== ENTRIES SHOWN ==

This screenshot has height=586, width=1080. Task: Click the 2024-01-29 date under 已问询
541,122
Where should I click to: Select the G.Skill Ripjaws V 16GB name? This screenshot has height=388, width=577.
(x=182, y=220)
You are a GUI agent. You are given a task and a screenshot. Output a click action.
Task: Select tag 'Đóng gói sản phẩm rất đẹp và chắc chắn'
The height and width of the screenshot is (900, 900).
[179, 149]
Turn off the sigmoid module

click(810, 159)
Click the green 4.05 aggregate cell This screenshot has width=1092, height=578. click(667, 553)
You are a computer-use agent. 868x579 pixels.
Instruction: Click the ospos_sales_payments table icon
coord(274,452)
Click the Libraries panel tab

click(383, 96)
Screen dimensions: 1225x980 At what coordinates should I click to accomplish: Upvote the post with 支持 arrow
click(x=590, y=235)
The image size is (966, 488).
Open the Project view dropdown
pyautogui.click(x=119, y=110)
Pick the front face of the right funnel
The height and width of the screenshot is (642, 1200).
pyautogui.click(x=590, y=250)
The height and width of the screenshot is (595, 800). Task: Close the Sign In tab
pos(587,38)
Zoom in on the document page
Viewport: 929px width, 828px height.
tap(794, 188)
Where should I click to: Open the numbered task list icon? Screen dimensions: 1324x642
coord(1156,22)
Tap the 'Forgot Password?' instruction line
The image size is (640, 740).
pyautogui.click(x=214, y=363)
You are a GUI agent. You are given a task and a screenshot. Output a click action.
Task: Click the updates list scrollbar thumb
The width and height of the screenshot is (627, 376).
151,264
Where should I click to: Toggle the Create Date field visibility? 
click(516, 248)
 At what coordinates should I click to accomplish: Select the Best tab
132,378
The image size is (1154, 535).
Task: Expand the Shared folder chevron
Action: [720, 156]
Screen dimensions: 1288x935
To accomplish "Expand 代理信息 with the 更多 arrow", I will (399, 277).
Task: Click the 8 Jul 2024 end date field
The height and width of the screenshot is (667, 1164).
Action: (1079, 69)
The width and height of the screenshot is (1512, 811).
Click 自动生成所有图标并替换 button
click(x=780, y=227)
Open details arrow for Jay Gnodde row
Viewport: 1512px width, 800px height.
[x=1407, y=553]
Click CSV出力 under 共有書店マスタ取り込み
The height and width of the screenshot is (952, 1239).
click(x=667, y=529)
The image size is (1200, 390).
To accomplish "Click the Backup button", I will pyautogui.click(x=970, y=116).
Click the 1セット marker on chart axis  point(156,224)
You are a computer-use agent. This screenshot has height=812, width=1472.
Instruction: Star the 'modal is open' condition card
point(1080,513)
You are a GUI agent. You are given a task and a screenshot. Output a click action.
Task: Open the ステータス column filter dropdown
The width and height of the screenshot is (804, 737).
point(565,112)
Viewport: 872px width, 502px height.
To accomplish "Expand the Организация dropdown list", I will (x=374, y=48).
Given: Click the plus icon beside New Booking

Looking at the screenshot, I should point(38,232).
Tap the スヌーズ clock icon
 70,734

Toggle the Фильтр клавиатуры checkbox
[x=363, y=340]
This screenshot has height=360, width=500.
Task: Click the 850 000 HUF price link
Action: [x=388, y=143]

===

- [TASK GOAL]:
Go through the records above and write each one out again exactly.

- [FINISHED TASK]:
This screenshot has height=586, width=1080. Task: Click the 2024-01-29 date under 已问询
541,122
Where should I click to: Select the G.Skill Ripjaws V 16GB name? This screenshot has height=388, width=577.
(x=182, y=220)
You are a GUI agent. You are given a task and a screenshot. Output a click action.
Task: Select tag 'Đóng gói sản phẩm rất đẹp và chắc chắn'
The height and width of the screenshot is (900, 900).
[179, 149]
Turn off the sigmoid module

click(810, 159)
Click the green 4.05 aggregate cell This screenshot has width=1092, height=578. click(667, 553)
You are a computer-use agent. 868x579 pixels.
Instruction: Click the ospos_sales_payments table icon
coord(274,452)
Click the Libraries panel tab

click(383, 96)
Screen dimensions: 1225x980 At what coordinates should I click to accomplish: Upvote the post with 支持 arrow
click(x=590, y=235)
The image size is (966, 488).
Open the Project view dropdown
pyautogui.click(x=119, y=110)
Pick the front face of the right funnel
The height and width of the screenshot is (642, 1200).
pyautogui.click(x=590, y=250)
The height and width of the screenshot is (595, 800). Task: Close the Sign In tab
pos(587,38)
Zoom in on the document page
Viewport: 929px width, 828px height.
tap(794, 188)
Where should I click to: Open the numbered task list icon? Screen dimensions: 1324x642
coord(1156,22)
Tap the 'Forgot Password?' instruction line
The image size is (640, 740).
pyautogui.click(x=214, y=363)
You are a GUI agent. You are given a task and a screenshot. Output a click action.
Task: Click the updates list scrollbar thumb
The width and height of the screenshot is (627, 376).
151,264
Where should I click to: Toggle the Create Date field visibility? 
click(516, 248)
 At what coordinates should I click to accomplish: Select the Best tab
132,378
The image size is (1154, 535).
Task: Expand the Shared folder chevron
Action: [720, 156]
Screen dimensions: 1288x935
To accomplish "Expand 代理信息 with the 更多 arrow", I will (399, 277).
Task: Click the 8 Jul 2024 end date field
The height and width of the screenshot is (667, 1164).
Action: (1079, 69)
The width and height of the screenshot is (1512, 811).
Click 自动生成所有图标并替换 button
click(x=780, y=227)
Open details arrow for Jay Gnodde row
Viewport: 1512px width, 800px height.
[x=1407, y=553]
Click CSV出力 under 共有書店マスタ取り込み
The height and width of the screenshot is (952, 1239).
click(x=667, y=529)
The image size is (1200, 390).
To accomplish "Click the Backup button", I will pyautogui.click(x=970, y=116).
Click the 1セット marker on chart axis  point(156,224)
You are a computer-use agent. This screenshot has height=812, width=1472.
Instruction: Star the 'modal is open' condition card
point(1080,513)
You are a GUI agent. You are given a task and a screenshot. Output a click action.
Task: Open the ステータス column filter dropdown
The width and height of the screenshot is (804, 737).
point(565,112)
Viewport: 872px width, 502px height.
To accomplish "Expand the Организация dropdown list", I will (x=374, y=48).
Given: Click the plus icon beside New Booking

Looking at the screenshot, I should point(38,232).
Tap the スヌーズ clock icon
 70,734

Toggle the Фильтр клавиатуры checkbox
[x=363, y=340]
This screenshot has height=360, width=500.
Task: Click the 850 000 HUF price link
Action: [x=388, y=143]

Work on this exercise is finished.